[Requirement]: Some of the lines below need repeating. Reproduce exactly those between the lines holding "The image size is (612, 329)." and "Task: Click the Goodness Of Fit chart icon", inclusive.

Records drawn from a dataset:
○ ○ ○ ○ ○

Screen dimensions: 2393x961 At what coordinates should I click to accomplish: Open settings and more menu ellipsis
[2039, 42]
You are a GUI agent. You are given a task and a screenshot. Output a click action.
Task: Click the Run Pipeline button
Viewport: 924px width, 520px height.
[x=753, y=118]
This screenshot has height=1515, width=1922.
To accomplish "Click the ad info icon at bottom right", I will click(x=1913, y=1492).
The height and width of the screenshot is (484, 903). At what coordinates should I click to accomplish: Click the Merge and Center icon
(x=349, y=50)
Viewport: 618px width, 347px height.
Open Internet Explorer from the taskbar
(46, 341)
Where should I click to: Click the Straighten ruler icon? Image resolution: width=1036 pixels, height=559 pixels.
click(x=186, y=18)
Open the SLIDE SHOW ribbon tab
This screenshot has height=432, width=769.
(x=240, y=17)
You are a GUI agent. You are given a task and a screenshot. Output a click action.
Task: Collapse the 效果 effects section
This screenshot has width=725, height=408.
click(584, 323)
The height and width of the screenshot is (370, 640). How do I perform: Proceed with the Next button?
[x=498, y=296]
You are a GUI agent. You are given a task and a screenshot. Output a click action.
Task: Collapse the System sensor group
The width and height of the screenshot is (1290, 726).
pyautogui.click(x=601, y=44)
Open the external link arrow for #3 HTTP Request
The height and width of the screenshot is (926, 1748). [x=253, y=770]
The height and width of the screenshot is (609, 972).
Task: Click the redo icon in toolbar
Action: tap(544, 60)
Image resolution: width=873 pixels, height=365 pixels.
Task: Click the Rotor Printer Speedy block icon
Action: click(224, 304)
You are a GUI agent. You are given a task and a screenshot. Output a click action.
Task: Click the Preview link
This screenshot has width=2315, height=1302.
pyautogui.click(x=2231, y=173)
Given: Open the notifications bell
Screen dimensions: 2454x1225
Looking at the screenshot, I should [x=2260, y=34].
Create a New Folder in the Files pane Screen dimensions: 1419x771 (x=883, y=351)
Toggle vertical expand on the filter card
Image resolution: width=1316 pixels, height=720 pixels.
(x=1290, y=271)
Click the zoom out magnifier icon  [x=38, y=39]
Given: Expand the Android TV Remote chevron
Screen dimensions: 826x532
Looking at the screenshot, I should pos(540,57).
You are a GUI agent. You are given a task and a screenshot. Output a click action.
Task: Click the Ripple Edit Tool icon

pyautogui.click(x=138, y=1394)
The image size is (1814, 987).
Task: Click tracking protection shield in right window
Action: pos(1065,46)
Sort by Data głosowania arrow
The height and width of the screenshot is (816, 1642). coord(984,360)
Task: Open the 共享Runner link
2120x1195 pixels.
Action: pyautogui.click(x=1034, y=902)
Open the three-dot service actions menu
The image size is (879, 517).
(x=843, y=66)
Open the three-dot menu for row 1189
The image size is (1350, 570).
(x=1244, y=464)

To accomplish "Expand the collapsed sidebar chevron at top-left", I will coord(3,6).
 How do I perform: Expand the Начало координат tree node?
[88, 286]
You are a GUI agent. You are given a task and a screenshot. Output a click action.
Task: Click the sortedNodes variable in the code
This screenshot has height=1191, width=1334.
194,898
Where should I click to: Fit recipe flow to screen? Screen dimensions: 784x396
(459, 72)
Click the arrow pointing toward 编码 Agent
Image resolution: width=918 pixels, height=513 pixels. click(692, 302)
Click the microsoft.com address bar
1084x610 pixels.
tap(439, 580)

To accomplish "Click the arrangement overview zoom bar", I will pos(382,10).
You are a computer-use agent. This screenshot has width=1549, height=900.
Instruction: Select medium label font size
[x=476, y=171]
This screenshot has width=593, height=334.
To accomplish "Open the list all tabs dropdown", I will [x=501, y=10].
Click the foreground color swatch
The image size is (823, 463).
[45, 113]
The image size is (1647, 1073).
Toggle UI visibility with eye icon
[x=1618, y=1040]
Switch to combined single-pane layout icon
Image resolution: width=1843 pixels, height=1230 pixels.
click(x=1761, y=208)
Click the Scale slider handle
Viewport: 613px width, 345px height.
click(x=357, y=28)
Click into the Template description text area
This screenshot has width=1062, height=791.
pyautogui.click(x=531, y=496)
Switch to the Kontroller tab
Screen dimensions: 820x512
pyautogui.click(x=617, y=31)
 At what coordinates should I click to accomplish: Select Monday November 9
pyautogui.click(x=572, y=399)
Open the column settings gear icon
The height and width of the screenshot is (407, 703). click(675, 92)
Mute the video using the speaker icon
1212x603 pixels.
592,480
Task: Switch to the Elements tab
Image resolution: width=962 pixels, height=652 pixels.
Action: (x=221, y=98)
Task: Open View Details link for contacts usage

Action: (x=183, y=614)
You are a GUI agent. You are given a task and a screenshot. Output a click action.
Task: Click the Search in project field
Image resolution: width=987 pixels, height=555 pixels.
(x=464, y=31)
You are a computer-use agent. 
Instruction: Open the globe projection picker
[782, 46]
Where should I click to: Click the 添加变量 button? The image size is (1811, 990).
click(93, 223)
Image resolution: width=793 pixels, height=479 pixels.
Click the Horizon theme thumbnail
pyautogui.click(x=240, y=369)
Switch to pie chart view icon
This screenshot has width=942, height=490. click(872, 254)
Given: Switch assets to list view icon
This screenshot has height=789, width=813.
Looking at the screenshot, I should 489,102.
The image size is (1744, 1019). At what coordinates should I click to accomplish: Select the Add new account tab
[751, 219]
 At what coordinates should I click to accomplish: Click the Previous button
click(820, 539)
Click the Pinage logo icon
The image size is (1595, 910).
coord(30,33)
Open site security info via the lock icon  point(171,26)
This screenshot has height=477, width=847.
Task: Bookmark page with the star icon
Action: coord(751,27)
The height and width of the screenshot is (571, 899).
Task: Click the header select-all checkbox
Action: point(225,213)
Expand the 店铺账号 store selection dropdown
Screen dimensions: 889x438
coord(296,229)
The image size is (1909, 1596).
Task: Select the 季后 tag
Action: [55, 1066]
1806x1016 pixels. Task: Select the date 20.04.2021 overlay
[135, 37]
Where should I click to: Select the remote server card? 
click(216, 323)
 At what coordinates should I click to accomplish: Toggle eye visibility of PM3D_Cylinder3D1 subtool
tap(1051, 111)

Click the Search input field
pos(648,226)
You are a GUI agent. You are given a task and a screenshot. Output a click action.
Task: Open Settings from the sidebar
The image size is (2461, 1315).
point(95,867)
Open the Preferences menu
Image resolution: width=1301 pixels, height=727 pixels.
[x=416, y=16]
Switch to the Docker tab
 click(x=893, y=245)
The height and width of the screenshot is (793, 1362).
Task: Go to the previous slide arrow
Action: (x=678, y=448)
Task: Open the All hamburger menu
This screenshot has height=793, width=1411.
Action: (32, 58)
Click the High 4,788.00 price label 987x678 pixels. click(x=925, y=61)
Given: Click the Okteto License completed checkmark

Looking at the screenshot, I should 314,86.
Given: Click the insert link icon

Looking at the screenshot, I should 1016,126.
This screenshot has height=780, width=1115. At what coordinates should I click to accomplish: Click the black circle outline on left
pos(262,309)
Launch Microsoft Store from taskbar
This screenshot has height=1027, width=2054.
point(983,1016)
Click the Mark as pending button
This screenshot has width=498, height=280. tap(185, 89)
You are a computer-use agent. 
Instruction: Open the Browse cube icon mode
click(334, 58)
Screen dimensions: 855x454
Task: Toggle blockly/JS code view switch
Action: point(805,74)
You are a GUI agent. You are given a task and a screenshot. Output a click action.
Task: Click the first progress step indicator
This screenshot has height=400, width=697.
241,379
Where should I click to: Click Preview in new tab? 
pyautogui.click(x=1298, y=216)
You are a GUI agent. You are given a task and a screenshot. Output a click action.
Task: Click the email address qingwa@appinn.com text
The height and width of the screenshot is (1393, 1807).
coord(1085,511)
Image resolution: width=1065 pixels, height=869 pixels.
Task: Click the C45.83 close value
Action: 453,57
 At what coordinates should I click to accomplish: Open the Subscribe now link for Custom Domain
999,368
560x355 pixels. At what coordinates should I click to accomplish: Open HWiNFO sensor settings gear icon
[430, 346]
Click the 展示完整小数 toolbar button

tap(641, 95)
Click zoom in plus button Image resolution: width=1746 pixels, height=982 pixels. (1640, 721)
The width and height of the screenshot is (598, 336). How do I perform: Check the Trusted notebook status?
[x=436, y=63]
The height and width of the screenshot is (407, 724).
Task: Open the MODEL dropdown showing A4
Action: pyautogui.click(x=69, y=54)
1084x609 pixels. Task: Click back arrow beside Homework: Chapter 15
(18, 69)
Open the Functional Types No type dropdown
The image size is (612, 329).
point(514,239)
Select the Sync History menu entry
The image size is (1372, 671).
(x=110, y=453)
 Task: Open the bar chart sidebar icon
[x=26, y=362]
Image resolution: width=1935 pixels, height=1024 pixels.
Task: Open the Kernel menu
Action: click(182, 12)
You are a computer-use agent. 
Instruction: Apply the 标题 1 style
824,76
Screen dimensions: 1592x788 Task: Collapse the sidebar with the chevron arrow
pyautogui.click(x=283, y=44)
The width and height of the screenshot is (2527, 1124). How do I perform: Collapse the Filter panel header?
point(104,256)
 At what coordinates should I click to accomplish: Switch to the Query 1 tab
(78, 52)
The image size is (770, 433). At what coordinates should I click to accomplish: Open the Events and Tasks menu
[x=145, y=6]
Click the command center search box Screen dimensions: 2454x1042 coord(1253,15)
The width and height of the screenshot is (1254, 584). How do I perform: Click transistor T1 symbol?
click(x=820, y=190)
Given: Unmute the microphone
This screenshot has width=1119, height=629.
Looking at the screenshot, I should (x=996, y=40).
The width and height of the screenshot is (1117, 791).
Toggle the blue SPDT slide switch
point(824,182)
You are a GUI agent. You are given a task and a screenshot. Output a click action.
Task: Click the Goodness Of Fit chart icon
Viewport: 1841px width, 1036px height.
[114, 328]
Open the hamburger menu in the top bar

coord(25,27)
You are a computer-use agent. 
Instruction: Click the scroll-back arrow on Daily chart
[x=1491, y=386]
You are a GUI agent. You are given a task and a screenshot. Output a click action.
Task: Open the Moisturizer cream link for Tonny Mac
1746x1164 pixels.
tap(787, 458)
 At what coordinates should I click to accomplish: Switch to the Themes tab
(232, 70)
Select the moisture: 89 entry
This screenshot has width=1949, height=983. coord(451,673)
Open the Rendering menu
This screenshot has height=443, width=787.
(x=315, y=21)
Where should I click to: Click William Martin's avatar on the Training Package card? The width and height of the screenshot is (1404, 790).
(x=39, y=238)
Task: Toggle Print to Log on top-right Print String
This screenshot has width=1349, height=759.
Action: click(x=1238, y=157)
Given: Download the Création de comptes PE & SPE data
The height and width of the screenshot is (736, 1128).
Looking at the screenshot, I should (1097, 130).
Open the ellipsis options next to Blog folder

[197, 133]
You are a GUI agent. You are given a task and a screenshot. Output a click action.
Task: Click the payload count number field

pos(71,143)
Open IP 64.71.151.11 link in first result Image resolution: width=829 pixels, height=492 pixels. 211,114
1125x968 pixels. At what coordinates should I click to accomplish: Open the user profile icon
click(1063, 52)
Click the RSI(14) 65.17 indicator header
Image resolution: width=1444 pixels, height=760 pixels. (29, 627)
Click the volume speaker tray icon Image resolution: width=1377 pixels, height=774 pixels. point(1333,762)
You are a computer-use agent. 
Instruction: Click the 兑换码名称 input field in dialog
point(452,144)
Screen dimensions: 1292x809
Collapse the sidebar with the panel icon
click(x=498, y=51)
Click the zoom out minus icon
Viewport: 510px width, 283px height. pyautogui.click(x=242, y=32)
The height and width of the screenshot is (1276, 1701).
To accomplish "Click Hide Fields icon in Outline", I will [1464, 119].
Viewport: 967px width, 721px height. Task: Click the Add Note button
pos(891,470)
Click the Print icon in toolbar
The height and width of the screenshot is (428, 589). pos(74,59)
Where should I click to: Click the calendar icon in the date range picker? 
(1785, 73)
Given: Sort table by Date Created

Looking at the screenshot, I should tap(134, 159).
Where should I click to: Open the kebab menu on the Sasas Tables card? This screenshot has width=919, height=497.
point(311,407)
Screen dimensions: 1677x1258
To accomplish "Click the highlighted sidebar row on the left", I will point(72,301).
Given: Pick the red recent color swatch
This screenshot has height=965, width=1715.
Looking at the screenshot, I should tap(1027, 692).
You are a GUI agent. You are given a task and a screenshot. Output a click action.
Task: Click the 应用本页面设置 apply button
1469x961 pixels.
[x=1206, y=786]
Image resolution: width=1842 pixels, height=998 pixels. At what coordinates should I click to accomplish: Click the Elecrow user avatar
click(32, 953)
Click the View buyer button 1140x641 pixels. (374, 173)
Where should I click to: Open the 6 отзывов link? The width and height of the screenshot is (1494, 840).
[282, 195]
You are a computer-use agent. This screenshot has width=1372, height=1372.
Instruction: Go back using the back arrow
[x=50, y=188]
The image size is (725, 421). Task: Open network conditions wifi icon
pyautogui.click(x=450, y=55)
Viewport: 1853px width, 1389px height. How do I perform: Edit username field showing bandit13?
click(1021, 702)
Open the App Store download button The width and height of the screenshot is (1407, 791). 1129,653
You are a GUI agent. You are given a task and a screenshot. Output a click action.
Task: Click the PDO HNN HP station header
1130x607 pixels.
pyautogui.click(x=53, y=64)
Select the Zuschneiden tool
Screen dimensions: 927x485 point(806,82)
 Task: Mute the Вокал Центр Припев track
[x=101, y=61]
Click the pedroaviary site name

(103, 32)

○ ○ ○ ○ ○

[Output of the exercise]:
The image size is (612, 329).
point(514,239)
Select the Sync History menu entry
The image size is (1372, 671).
(x=110, y=453)
 Task: Open the bar chart sidebar icon
[x=26, y=362]
Image resolution: width=1935 pixels, height=1024 pixels.
Task: Open the Kernel menu
Action: click(182, 12)
You are a computer-use agent. 
Instruction: Apply the 标题 1 style
824,76
Screen dimensions: 1592x788 Task: Collapse the sidebar with the chevron arrow
pyautogui.click(x=283, y=44)
The width and height of the screenshot is (2527, 1124). How do I perform: Collapse the Filter panel header?
point(104,256)
 At what coordinates should I click to accomplish: Switch to the Query 1 tab
(78, 52)
The image size is (770, 433). At what coordinates should I click to accomplish: Open the Events and Tasks menu
[x=145, y=6]
Click the command center search box Screen dimensions: 2454x1042 coord(1253,15)
The width and height of the screenshot is (1254, 584). How do I perform: Click transistor T1 symbol?
click(x=820, y=190)
Given: Unmute the microphone
This screenshot has width=1119, height=629.
Looking at the screenshot, I should (x=996, y=40).
The width and height of the screenshot is (1117, 791).
Toggle the blue SPDT slide switch
point(824,182)
You are a GUI agent. You are given a task and a screenshot. Output a click action.
Task: Click the Goodness Of Fit chart icon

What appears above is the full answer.